His first student exhibition was shown in Stockholm in 1964, although his debut as a photo artist was the exhibition "Lys" ("Light") at Fotogalleriet (the National College of Art and Design) in 1970. Besides numerous solo and group exhibitions in Norway, Meyer also participated in the photography biennale in Gdansk, Poland (1971), and presented a solo exhibition at the Brandts Museum of Photographic Art (Museet for Fotokunst) in Odense, Denmark.

Meyer presented works at two exhibitions in 2002 and 2003 at the Preus Museum (the National Museum of Photography) in Norway.

In the autumn of 2009, Meyer's retrospective exhibition Presence – 50 Years of Photography, which encompassed images taken during 50 years, was shown at the Nesodden Kunstforening (Art Society).

In 2010 Meyer contributed a huge photographic exhibition to the opening of "Rockheim", the new national museum of rock music in Trondheim. His exhibition Icons of the 60's was made up of historical pictures in monumental sizes, mostly portraits of the musicians he had met during the 1960s, including John Lennon, Yoko Ono, The Rolling Stones, Bob Dylan, Rory Gallagher, Roy Orbison, Julie Felix and Norwegian artists like Terje Rypdal and Wenche Myhre.

In addition to his own exhibitions, Meyer has been a curator for a number of galleries and museums.

==As curator==
- 1987 – Simulo (Oslo Rådhus), a postmodern photo exhibition
- 1989 – Den glemte tradisjonen (Oslo, Bergen, Trondhjem, Tromsø, Stavanger og Haugesund) Photography 150 years celebration.
- 1990 – Christer Strömholm (Bergen Kunstforening)
- 1991 – Splint (Kunstnernes hus, Oslo, Vestlandske Kunstindustrimuseum, Bergen)
- 1991 – Ernst Schwitters (Bergen Billedgalleri)
- 2005 – Edvard Munch, fotografiske selvportretter, (Munch 1863–1944) i Complesso del Vitoriano, Roma, Italia

In 2005, Meyer presented a selection of Edvard Munchs photographs as a part of the large exhibition of Edvard Munchs works: Munch 1863–1944, in Complesso del Vittoriano, Rome, Italy, and in connection with the 150 years celebration of Munch he prepared an exhibition of Munch’s photograph which is touring a selection of 15 local art associations all over Norway 2013 – 2015.

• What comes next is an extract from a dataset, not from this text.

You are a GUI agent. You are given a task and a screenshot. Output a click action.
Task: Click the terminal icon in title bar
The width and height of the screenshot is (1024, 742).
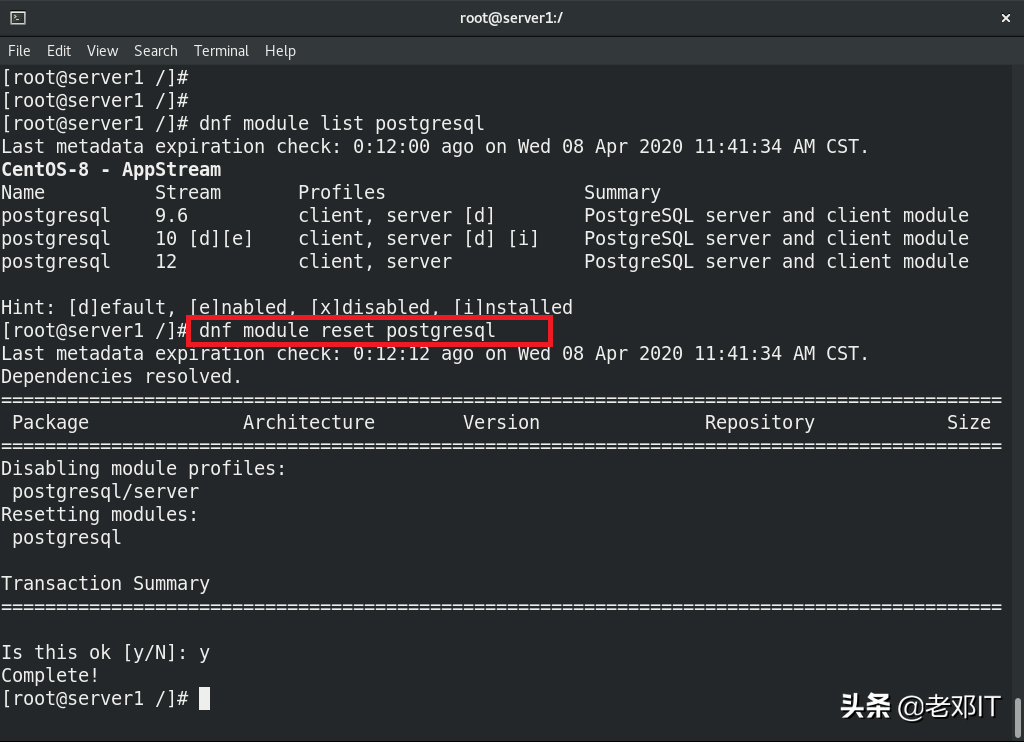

==The Robert Meyer Collection==

Meyer has received wide recognition for his construction of The Robert Meyer Collection (RMC), the largest private Norwegian photo historic art collection, which he later placed in The National Museum of Art, Architecture and Design in Oslo. It includes about 10,000 images, with emphasis on the Norwegian and Nordic photography and a specialized library. Parts of the collection was presented in the exhibition The Forgotten Tradition (Den glemte tradisjonen) of Oslo Fine Art Society in 1989, and were later presented in several other cities in Norway. The Collection as such was presented as an exhibition “The Robert Meyer Collection”, at The National Museum of Art, Architecture and Design in 2005–2006.